Table 5 revealed that when compared with ArcGIS ArcMap, the online tool performed better (higher accuracy) for 48 out of the 50 historical aerial photos, which represents a percentage of 98%. This proves that when compared with ArcGIS ArcMap, the online tool consistently outperforms ArcGIS ArcMap. For two of the 50 historical aerial photos, ArcGIS ArcMap performed better, and further inspection revealed that the two photos did not have any noticeable characteristics. However, these two photos were georeferenced by the same student analyst, and the poorer performance of the online tool could be caused by the student analyst’s selection of GCPs. Additionally, when compared with ERDAS Imagine, the online tool performed better (higher accuracy) for 38 out of the 50 historical aerial photos, which represents a percentage of 76%. For 12 of the 50 historical aerial photos, ERDAS Imagine performed better, and further examination revealed that among the 12 photos, six of them were georeferenced by a specific student analyst, while the reminding six photos were referenced by one remote sensing specialist (two photos) and two student analysts (one and three photos, respectively).

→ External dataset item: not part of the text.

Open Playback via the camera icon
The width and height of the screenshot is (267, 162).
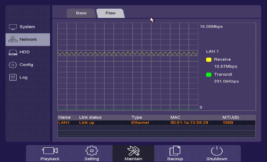pyautogui.click(x=50, y=151)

This observation suggests that the better performance of ERDAS Imagine may be attributed to the varied interpretation and selection of GCPs by different users. Another observation is that among the 12 photos, eight of them were taken over relatively mountainous terrain, which may make it more challenging for users to select the most proper GCPs. However, one unique feature of ERDAS Imagine is that it allows for deeper zoom in on both the raw photo and reference image when compared with the online tool and ArcMap ArcGIS. Operationally, this unique feature may be able to provide more practical assistance with GCP interpretation and selection for historical aerial photos that have relatively mountainous terrain.
The georeferenced historical aerial photos that were produced by the three georeferencing platforms were also visually inspected and patterns were summarized (Figure 10). One of the most noticeable patterns is that both ArcGIS ArcMap and ERDAS Imagine use a different warping or bending strategy than the online tool. Additionally, there is noticeable difference between ArcGIS ArcMap and ERDAS Imagine in terms of warping or bending. The online tool’s better performance or higher accuracy could be attributed to the distinctive warping strategy provided by GDAL. Another observed pattern is the three platforms use different image stretching methods, with the ERDAS Imagine being the brightest and the online tool being the darkest. In general, the online tool can provide the highest accuracy or lowest RMSE values for georeferencing, but at the cost of visual fit.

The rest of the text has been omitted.